1. Introduction

Devices with small displays, such as MFPs, PDAs, cellular phones, and digital cameras are increasingly being used to access documents, web pages, and images. Browsing and viewing of documents on such devices, however, is still very difficult. Currently this problem has limited solutions. For example, often web pages are re-designed for viewing on small displays. In digital cameras, the problem of browsing photos is usually solved by simply showing a low resolution version of photos and expecting the user to zoom into the picture for more details. Document viewers on PDAs employ a similar method, allowing user to zoom into the document and scroll to see the details. These solutions require interaction (zoom in, pan, etc.) with a device that has limited navigation capability, e.g., a cellular phone. Automatic re-flowing of text in documents and web pages is suggested by some researchers as a solution to fit them into small displays [1][2]. Moreover, automatic navigation of photos is presented in [3]. However, these solutions either do not support multipage document images or require changing the layout and appearance of the document.

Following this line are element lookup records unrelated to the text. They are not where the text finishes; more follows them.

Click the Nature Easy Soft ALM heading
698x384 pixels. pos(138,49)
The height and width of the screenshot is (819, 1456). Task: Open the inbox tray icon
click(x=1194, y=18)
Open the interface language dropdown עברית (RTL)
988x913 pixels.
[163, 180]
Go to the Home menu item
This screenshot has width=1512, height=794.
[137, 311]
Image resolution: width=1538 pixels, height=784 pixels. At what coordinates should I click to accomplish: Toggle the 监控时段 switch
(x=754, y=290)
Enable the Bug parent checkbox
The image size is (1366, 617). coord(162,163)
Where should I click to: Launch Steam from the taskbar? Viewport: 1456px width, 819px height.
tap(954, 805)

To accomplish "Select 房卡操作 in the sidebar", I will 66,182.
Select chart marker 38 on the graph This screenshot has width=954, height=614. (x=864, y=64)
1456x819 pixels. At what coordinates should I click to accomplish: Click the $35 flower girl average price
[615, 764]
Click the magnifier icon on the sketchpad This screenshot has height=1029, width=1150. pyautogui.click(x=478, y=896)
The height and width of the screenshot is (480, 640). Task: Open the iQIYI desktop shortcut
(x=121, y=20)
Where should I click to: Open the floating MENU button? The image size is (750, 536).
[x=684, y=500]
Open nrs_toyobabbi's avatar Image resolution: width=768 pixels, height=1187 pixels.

We introduce a new document representation called Multimedia Thumbnail (MMNail) that is suitable for viewing documents on small displays. Input to the MMNail generation algorithm is a 2D document image and output is a multimedia clip that can be seen as a guided tour through a document. We animate the document pages, zoom into and pan over the most important visual elements, such as title and figures, automatically. This way, we utilize both spatial and time dimensions for presenting the documents. Moreover, the audio channel is used to communicate some of the textual information, so called audible information. While document contents are shown in the visual channel, the audio channel is used to speak important keywords, figure captions, etc. As a result, an MMNail utilizes both the visual and audio channel of the browsing device in order to present an overview of the document on a limited display and in a limited time-frame, while keeping the interaction required by the user to a minimum. An example of an MMNail of a two page document is shown in Figure 1. In this example, the MMNail representation shows the first page, then automatically zooms into the title, shows the second page, and then automatically zooms into the figure. The audio channel on the other hand, first communicates the important keywords from the document and then reads out the figure captions that are too small to read on the screen.

figure 1
Figure 1. Multimedia Thumbnail Example

Given that display devices have limited resolutions and typically limited playback time for a multimedia clip, it is often not possible to animate through an entire document or communicate all the audible information available via the audio channel. This leads to the following problem: Given the time and display constraints, which parts of the document should be included in the multimedia representation? Our paper addresses this problem with a three step algorithm for automatically generating MMNails, which consists of analysis of document image, optimization of document representation given a time constraint, and synthesis of Multimedia Thumbnails. In the next sections, we describe each of these steps in detail.

2. Algorithm Overview

Multimedia Thumbnails are created from electronic or scanned documents with a three step algorithm. In the analysis step, document contents are analyzed in order to identify important visual and audible document elements. Also, information and time attributes are computed for each of these elements. In the optimization step, a two stage knapsack-based algorithm is employed to determine the navigation path of MMNails, given a time constraint. In the last step, selected visual and audible information are synthesized into the audiovisual representation of documents.